Our previous post outlined key motivations on why it was imperative for us to think about a rewrite of our stack. In this post, we will geek out on key fundamentals of how we represented visual elements of our product for deployment via our server architecture.
We wanted greater agility in releasing new features and experiences for all our customers across all our platforms, without being tightly coupled to app release and adoption cycles.
This pushed us towards server driven UI (SDUI) and reusable UX components (aka widgets) that could be built once but composed and reused multiple times to unleash new experiences.
The idea is simple — let your server send all the information on how to render the experience. If you oversimplify, the conventional web stack where the server vends out a fully hydrated HTML response object is a type of SDUI.
What is a widget, really? Is every single visual element a widget on its own? Is it just a property of an encapsulating widget? For instance, within a form widget, is the submit button a widget or just a property of the form widget?How granular should one go? The answer lies in picking the conceptual data models that you choose.
Also, a choice has to be made on how far along will one go on to vend out rendering information from the server. How much of the layout, rendering, behavioural properties will be controlled by the server vs. the client? Do we degenerate SDUI to become a pseudo HTML vending machine?
We settled on some key tenets to ground these discussions:
- Widget “Concern”: A widget is a customer facing interaction unit, that packages function and behavior. Therefore, elements like heading, text-input button, etc. are not widgets by themselves but parts of a widget.

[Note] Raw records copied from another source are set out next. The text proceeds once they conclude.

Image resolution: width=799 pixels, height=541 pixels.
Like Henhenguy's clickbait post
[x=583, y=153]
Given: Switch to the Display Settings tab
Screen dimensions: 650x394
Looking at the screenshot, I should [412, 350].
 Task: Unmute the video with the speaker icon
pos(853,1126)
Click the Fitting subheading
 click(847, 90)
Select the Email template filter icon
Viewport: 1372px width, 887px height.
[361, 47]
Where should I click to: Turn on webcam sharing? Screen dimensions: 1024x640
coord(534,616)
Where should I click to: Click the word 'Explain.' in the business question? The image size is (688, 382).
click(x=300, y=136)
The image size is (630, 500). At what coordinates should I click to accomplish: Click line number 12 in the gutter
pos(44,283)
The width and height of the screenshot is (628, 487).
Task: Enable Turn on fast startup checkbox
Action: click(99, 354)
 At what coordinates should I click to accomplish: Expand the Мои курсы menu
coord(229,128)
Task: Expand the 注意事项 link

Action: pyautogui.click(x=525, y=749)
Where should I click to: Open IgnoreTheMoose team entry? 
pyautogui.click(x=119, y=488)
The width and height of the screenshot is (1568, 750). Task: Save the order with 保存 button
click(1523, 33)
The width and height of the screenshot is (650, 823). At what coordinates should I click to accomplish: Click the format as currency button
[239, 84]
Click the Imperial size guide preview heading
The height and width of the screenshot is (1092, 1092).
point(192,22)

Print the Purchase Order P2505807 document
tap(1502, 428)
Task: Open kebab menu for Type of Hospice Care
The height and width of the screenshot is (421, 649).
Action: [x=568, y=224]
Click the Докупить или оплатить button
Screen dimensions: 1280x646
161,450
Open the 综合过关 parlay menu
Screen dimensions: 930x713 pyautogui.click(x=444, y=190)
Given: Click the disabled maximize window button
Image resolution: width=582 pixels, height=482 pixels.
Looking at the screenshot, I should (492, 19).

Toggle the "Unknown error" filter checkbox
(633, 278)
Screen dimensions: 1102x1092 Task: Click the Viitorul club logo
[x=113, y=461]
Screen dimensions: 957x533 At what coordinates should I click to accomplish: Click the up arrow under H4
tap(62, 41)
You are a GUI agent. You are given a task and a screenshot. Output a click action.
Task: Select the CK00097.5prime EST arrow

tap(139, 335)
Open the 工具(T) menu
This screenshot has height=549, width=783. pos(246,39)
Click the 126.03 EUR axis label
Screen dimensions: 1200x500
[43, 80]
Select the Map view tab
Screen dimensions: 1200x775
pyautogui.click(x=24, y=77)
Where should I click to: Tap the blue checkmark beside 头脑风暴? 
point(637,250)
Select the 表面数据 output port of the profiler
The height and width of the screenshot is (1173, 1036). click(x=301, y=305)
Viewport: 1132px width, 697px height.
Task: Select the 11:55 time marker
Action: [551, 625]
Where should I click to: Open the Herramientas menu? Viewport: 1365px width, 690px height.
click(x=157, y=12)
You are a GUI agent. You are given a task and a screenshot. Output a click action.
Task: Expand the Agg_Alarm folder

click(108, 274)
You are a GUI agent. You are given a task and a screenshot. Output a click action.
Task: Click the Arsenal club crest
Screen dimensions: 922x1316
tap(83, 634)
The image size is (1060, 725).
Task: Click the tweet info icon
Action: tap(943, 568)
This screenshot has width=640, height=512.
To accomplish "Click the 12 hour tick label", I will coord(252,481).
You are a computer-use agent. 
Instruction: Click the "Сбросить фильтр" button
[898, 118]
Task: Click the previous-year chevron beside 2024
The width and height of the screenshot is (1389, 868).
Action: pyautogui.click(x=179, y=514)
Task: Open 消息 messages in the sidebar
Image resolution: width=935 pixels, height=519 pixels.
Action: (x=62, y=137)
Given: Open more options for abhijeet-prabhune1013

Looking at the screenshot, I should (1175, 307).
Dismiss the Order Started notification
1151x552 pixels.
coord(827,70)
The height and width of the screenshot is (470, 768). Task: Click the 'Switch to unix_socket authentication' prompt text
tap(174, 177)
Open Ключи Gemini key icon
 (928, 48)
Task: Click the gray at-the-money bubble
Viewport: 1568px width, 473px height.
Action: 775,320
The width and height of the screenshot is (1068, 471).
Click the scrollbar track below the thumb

Units such as image carousel (we refer to them as trays), ads-units, subscription-plans comparator are widgets that can be consumed as independent yet complete UX features.
- Widgets can composed: It is okay for a widget to contain child widgets and this composition unlocks powers of the SDUI wherein we leverage reusable components. However, this is in direct tension with tenet no. 2 and we need to avoid the desire for extreme widgetization. A rule of thumb we used was: wear your design hat and ask if you’d ever use this sub-component on its own or drop-in as-is within another UX unit. If not, it’s not a child widget but rather a property of the widget. If you are unsure, better consult your product and design stakeholders to vet the assumptions of reuse.
With these rules grounded, we moved on to identify our core domain model aka the page response spec.
We settled on three core concepts that allowed us to model various pieces of information architecture (IA) and UX flexibly between the client and server.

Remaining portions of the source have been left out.